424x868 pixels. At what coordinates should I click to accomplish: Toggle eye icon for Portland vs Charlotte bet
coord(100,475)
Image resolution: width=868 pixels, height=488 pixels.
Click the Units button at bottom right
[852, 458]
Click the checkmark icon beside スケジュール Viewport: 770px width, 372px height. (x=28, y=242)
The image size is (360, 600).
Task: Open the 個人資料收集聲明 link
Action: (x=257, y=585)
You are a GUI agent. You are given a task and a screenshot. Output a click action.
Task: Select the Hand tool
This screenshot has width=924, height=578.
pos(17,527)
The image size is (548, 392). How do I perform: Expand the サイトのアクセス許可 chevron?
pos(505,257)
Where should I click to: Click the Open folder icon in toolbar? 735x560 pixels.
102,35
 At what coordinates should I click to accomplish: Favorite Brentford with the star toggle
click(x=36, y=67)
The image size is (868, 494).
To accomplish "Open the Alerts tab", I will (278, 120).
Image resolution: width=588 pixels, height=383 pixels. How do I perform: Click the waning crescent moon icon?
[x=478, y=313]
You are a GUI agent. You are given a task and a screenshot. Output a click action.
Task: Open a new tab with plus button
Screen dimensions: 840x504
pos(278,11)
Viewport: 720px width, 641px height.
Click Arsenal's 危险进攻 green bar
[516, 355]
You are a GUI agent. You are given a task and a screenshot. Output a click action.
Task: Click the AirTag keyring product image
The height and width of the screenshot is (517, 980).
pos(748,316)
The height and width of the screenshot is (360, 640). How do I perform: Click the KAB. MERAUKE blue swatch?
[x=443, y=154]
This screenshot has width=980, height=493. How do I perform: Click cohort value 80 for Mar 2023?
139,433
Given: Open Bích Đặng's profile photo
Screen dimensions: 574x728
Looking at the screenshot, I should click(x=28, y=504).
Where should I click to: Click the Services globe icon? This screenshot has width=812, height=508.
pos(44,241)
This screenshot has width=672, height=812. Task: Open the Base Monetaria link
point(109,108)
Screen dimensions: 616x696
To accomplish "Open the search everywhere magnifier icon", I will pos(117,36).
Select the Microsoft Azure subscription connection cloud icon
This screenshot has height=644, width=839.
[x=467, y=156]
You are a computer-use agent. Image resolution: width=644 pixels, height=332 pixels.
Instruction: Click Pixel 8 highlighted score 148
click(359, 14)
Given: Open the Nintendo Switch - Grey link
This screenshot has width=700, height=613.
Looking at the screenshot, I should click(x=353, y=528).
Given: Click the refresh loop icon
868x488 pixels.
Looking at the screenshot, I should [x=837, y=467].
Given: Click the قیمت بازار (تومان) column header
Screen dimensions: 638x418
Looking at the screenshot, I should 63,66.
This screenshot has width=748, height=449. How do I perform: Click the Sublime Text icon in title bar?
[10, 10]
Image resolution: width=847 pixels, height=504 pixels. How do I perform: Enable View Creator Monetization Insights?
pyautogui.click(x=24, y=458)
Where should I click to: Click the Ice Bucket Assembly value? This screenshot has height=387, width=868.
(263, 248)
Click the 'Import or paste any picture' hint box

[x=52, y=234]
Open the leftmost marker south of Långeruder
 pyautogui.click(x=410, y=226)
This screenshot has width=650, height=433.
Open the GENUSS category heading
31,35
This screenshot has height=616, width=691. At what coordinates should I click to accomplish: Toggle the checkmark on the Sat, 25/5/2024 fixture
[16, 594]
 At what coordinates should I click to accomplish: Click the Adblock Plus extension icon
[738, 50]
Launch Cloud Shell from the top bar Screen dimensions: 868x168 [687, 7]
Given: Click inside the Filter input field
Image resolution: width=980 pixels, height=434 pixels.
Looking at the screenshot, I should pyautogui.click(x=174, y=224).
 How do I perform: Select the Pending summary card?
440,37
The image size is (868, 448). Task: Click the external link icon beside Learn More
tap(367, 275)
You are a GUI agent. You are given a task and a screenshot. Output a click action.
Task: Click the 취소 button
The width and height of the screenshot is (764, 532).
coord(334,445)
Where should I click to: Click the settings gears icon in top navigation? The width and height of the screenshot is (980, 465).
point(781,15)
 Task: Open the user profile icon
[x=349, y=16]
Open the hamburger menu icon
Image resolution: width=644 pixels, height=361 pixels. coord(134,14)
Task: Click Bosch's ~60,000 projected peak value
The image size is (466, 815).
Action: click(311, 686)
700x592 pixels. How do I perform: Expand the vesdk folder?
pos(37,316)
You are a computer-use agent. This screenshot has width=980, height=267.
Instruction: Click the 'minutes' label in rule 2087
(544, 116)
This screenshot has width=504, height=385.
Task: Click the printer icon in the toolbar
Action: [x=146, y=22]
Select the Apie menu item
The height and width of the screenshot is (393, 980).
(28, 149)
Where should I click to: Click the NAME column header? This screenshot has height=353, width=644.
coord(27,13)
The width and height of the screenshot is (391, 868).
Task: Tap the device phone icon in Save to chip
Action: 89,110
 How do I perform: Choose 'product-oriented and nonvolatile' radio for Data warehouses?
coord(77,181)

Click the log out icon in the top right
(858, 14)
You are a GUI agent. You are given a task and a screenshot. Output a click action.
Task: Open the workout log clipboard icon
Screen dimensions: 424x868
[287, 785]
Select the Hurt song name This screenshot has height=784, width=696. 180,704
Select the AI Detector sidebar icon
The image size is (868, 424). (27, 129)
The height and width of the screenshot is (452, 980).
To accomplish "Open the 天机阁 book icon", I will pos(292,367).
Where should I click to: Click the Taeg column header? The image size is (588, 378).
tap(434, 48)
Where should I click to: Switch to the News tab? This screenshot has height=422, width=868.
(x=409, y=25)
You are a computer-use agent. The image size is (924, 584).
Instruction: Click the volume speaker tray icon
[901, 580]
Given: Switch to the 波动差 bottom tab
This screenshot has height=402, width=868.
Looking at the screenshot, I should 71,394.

========

**Directions for this task:**
Could you produce an exact copy of the whole listing?

**Result:**
424x868 pixels. At what coordinates should I click to accomplish: Toggle eye icon for Portland vs Charlotte bet
coord(100,475)
Image resolution: width=868 pixels, height=488 pixels.
Click the Units button at bottom right
[852, 458]
Click the checkmark icon beside スケジュール Viewport: 770px width, 372px height. (x=28, y=242)
The image size is (360, 600).
Task: Open the 個人資料收集聲明 link
Action: (x=257, y=585)
You are a GUI agent. You are given a task and a screenshot. Output a click action.
Task: Select the Hand tool
This screenshot has width=924, height=578.
pos(17,527)
The image size is (548, 392). How do I perform: Expand the サイトのアクセス許可 chevron?
pos(505,257)
Where should I click to: Click the Open folder icon in toolbar? 735x560 pixels.
102,35
 At what coordinates should I click to accomplish: Favorite Brentford with the star toggle
click(x=36, y=67)
The image size is (868, 494).
To accomplish "Open the Alerts tab", I will (278, 120).
Image resolution: width=588 pixels, height=383 pixels. How do I perform: Click the waning crescent moon icon?
[x=478, y=313]
You are a GUI agent. You are given a task and a screenshot. Output a click action.
Task: Open a new tab with plus button
Screen dimensions: 840x504
pos(278,11)
Viewport: 720px width, 641px height.
Click Arsenal's 危险进攻 green bar
[516, 355]
You are a GUI agent. You are given a task and a screenshot. Output a click action.
Task: Click the AirTag keyring product image
The height and width of the screenshot is (517, 980).
pos(748,316)
The height and width of the screenshot is (360, 640). How do I perform: Click the KAB. MERAUKE blue swatch?
[x=443, y=154]
This screenshot has width=980, height=493. How do I perform: Click cohort value 80 for Mar 2023?
139,433
Given: Open Bích Đặng's profile photo
Screen dimensions: 574x728
Looking at the screenshot, I should click(x=28, y=504).
Where should I click to: Click the Services globe icon? This screenshot has width=812, height=508.
pos(44,241)
This screenshot has width=672, height=812. Task: Open the Base Monetaria link
point(109,108)
Screen dimensions: 616x696
To accomplish "Open the search everywhere magnifier icon", I will pos(117,36).
Select the Microsoft Azure subscription connection cloud icon
This screenshot has height=644, width=839.
[x=467, y=156]
You are a computer-use agent. Image resolution: width=644 pixels, height=332 pixels.
Instruction: Click Pixel 8 highlighted score 148
click(359, 14)
Given: Open the Nintendo Switch - Grey link
This screenshot has width=700, height=613.
Looking at the screenshot, I should click(x=353, y=528).
Given: Click the refresh loop icon
868x488 pixels.
Looking at the screenshot, I should [x=837, y=467].
Given: Click the قیمت بازار (تومان) column header
Screen dimensions: 638x418
Looking at the screenshot, I should 63,66.
This screenshot has width=748, height=449. How do I perform: Click the Sublime Text icon in title bar?
[10, 10]
Image resolution: width=847 pixels, height=504 pixels. How do I perform: Enable View Creator Monetization Insights?
pyautogui.click(x=24, y=458)
Where should I click to: Click the Ice Bucket Assembly value? This screenshot has height=387, width=868.
(263, 248)
Click the 'Import or paste any picture' hint box

[x=52, y=234]
Open the leftmost marker south of Långeruder
 pyautogui.click(x=410, y=226)
This screenshot has width=650, height=433.
Open the GENUSS category heading
31,35
This screenshot has height=616, width=691. At what coordinates should I click to accomplish: Toggle the checkmark on the Sat, 25/5/2024 fixture
[16, 594]
 At what coordinates should I click to accomplish: Click the Adblock Plus extension icon
[738, 50]
Launch Cloud Shell from the top bar Screen dimensions: 868x168 [687, 7]
Given: Click inside the Filter input field
Image resolution: width=980 pixels, height=434 pixels.
Looking at the screenshot, I should pyautogui.click(x=174, y=224).
 How do I perform: Select the Pending summary card?
440,37
The image size is (868, 448). Task: Click the external link icon beside Learn More
tap(367, 275)
You are a GUI agent. You are given a task and a screenshot. Output a click action.
Task: Click the 취소 button
The width and height of the screenshot is (764, 532).
coord(334,445)
Where should I click to: Click the settings gears icon in top navigation? The width and height of the screenshot is (980, 465).
point(781,15)
 Task: Open the user profile icon
[x=349, y=16]
Open the hamburger menu icon
Image resolution: width=644 pixels, height=361 pixels. coord(134,14)
Task: Click Bosch's ~60,000 projected peak value
The image size is (466, 815).
Action: click(311, 686)
700x592 pixels. How do I perform: Expand the vesdk folder?
pos(37,316)
You are a computer-use agent. This screenshot has width=980, height=267.
Instruction: Click the 'minutes' label in rule 2087
(544, 116)
This screenshot has width=504, height=385.
Task: Click the printer icon in the toolbar
Action: [x=146, y=22]
Select the Apie menu item
The height and width of the screenshot is (393, 980).
(28, 149)
Where should I click to: Click the NAME column header? This screenshot has height=353, width=644.
coord(27,13)
The width and height of the screenshot is (391, 868).
Task: Tap the device phone icon in Save to chip
Action: 89,110
 How do I perform: Choose 'product-oriented and nonvolatile' radio for Data warehouses?
coord(77,181)

Click the log out icon in the top right
(858, 14)
You are a GUI agent. You are given a task and a screenshot. Output a click action.
Task: Open the workout log clipboard icon
Screen dimensions: 424x868
[287, 785]
Select the Hurt song name This screenshot has height=784, width=696. 180,704
Select the AI Detector sidebar icon
The image size is (868, 424). (27, 129)
The height and width of the screenshot is (452, 980).
To accomplish "Open the 天机阁 book icon", I will pos(292,367).
Where should I click to: Click the Taeg column header? The image size is (588, 378).
tap(434, 48)
Where should I click to: Switch to the News tab? This screenshot has height=422, width=868.
(x=409, y=25)
You are a computer-use agent. The image size is (924, 584).
Instruction: Click the volume speaker tray icon
[901, 580]
Given: Switch to the 波动差 bottom tab
This screenshot has height=402, width=868.
Looking at the screenshot, I should 71,394.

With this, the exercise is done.